--- Begin Given information ---

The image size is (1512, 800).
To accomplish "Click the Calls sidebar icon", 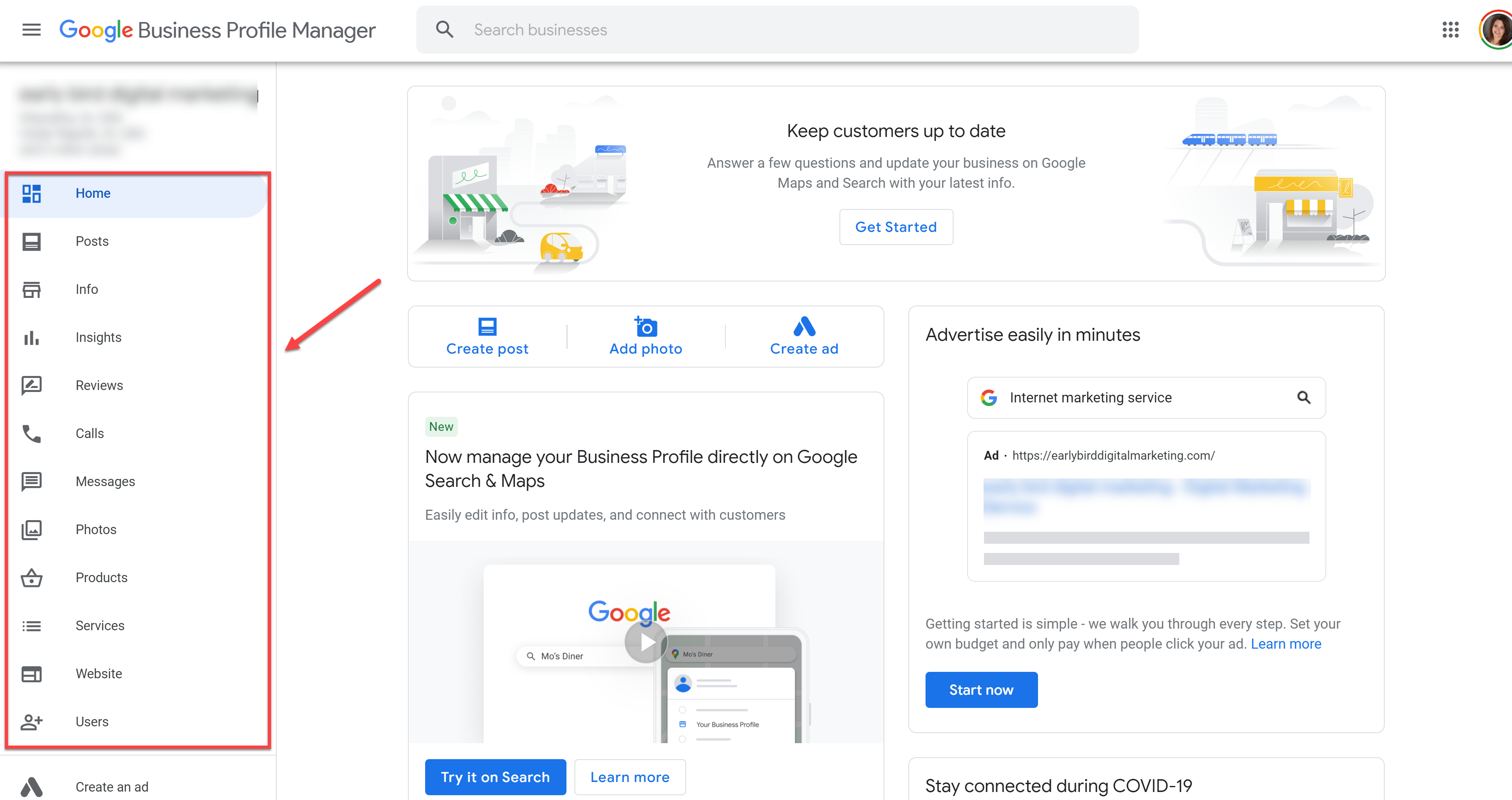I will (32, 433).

--- End Given information ---
--- Begin Given information ---

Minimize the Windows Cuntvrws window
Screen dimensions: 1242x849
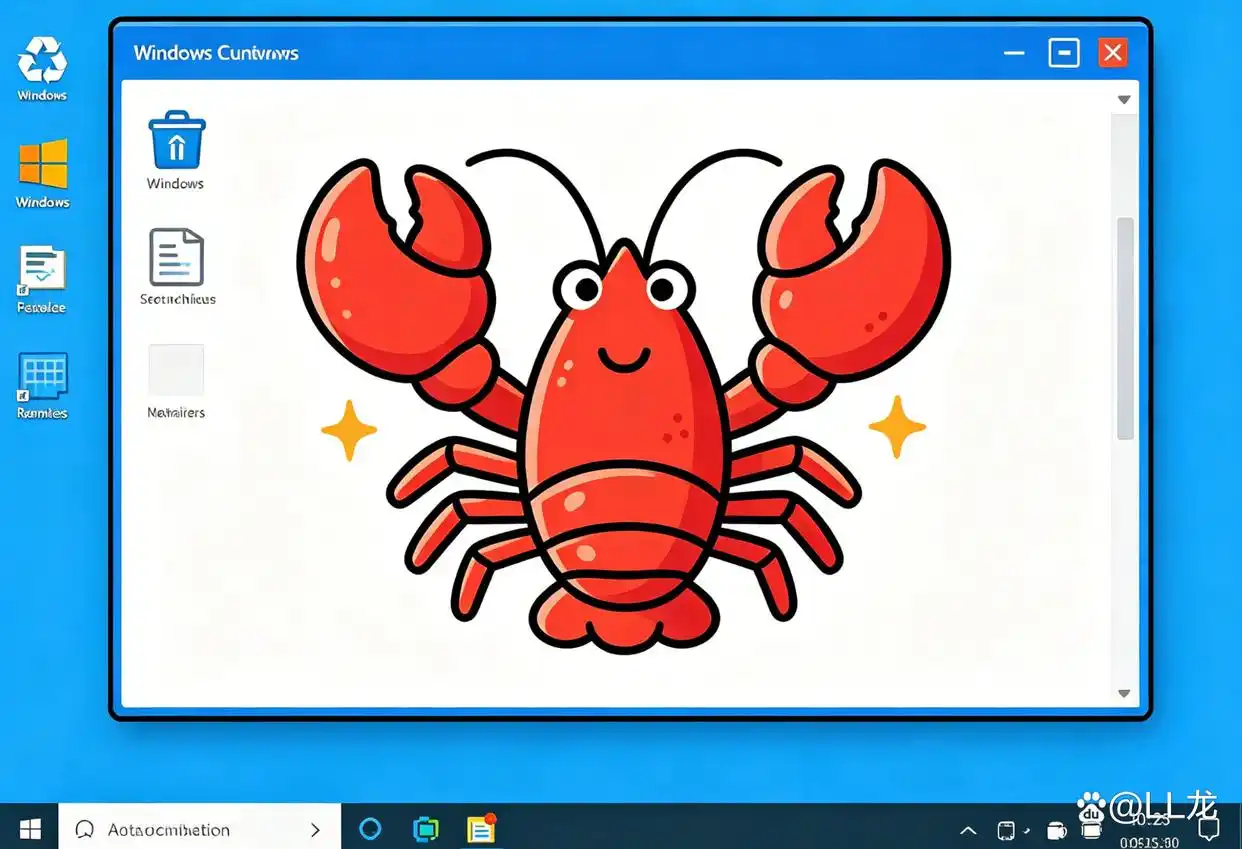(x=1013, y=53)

--- End Given information ---
--- Begin Given information ---

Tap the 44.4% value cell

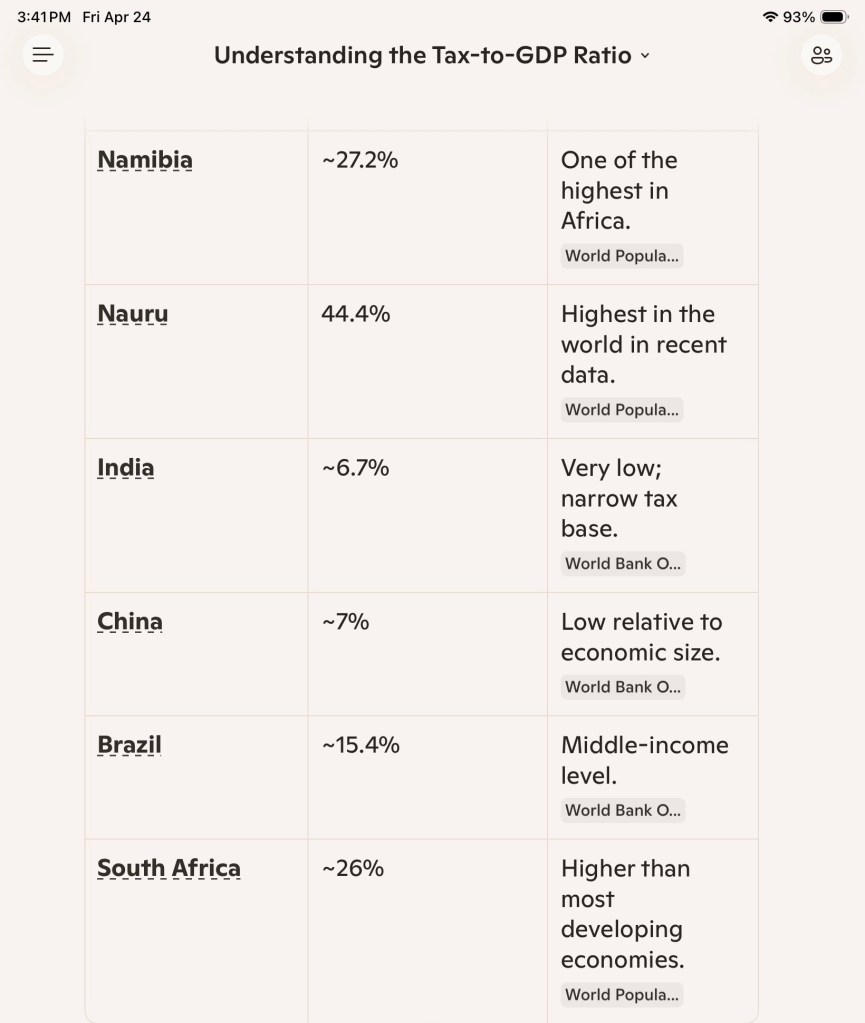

--- End Given information ---

## The exercise
Put the listing lines into a Markdown table with columns n and Line, starting with the line containing "Minimize the Windows Cuntvrws window" and going on through the line containing "(x=1013, y=53)", both included. Number each row, leave out blank lines, and omit the pictures.

## Expected output
| n | Line |
|---|---|
| 1 | Minimize the Windows Cuntvrws window |
| 2 | Screen dimensions: 1242x849 |
| 3 | (x=1013, y=53) |